スマートシティ 関連コラム

2012年9月25日

【そもそもから考えるエネルギー論】
サウジアラビアが石油輸入国になる日

大場 紀章
出典:日経ビジネスオンライン 2012年3月12日
(記事は執筆時の情報に基づいており、現在では異なる場合があります)

 前回の記事に対し、たくさんのコメントを頂きました。ありがとうございます。様々なご意見を頂きましたが、そうした声にこれから少しずつ答えていけたら良いと思います。

 初回という事で、まずは私の意見の大まかな部分を提示したくて、細部を端折りました。ただ、少なくとも、私がなぜ石油生産ピークを重視するのか、その妥当性についての説明と、原子力と再生可能エネルギーに対する考え方はいずれ示していかなければならないと感じています。そこまで連載が継続できるよう頑張ります。

 さて、今回はまた違った視点のお話です。

サウジの一人当たり石油消費量は日本の2.8倍

 「BRICs(ブラジル、ロシア、インド、中国)などの新興国の石油需要が増加し・・・」などとよく言われますが、実際にはどの国の需要がどれくらい伸びているのでしょうか。

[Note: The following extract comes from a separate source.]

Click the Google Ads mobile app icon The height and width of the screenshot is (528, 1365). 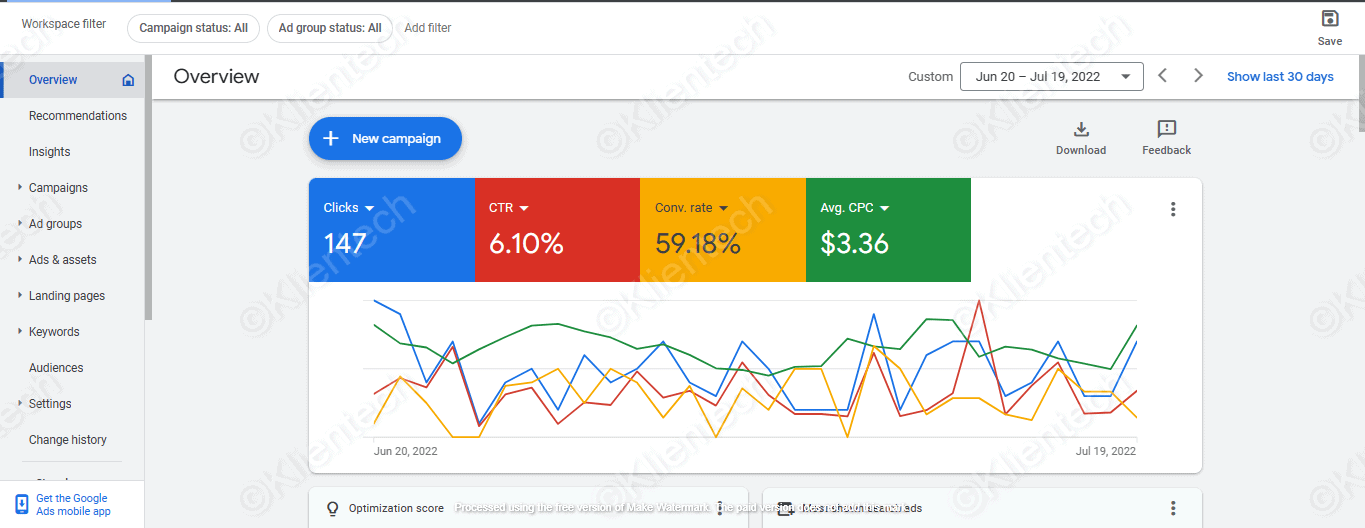(21, 504)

まず、石油消費量の増加が最も大きい国は、皆さんご想像の通り中国が圧倒的です。

 しかし中国に次いで増加量が大きい国はBRICs諸国ではなく、意外にもサウジアラビアだったりします(図1)。しかも、人口13億人の中国、12億人のインド、1.9億人のブラジルに対し、サウジアラビアの人口は約2700万人に過ぎません。この増加分がいかに大きいかがわかると思います。

 サウジアラビアは既に、米中日印露、に次ぐ世界第6位の石油消費国ですが、一人当たりの石油消費量は15.5リットル/日と、アメリカの約1.6倍、日本の約2.8倍にもなります。意外にもサウジアラビアの人々がかなり大量の石油を消費しているということがわかります。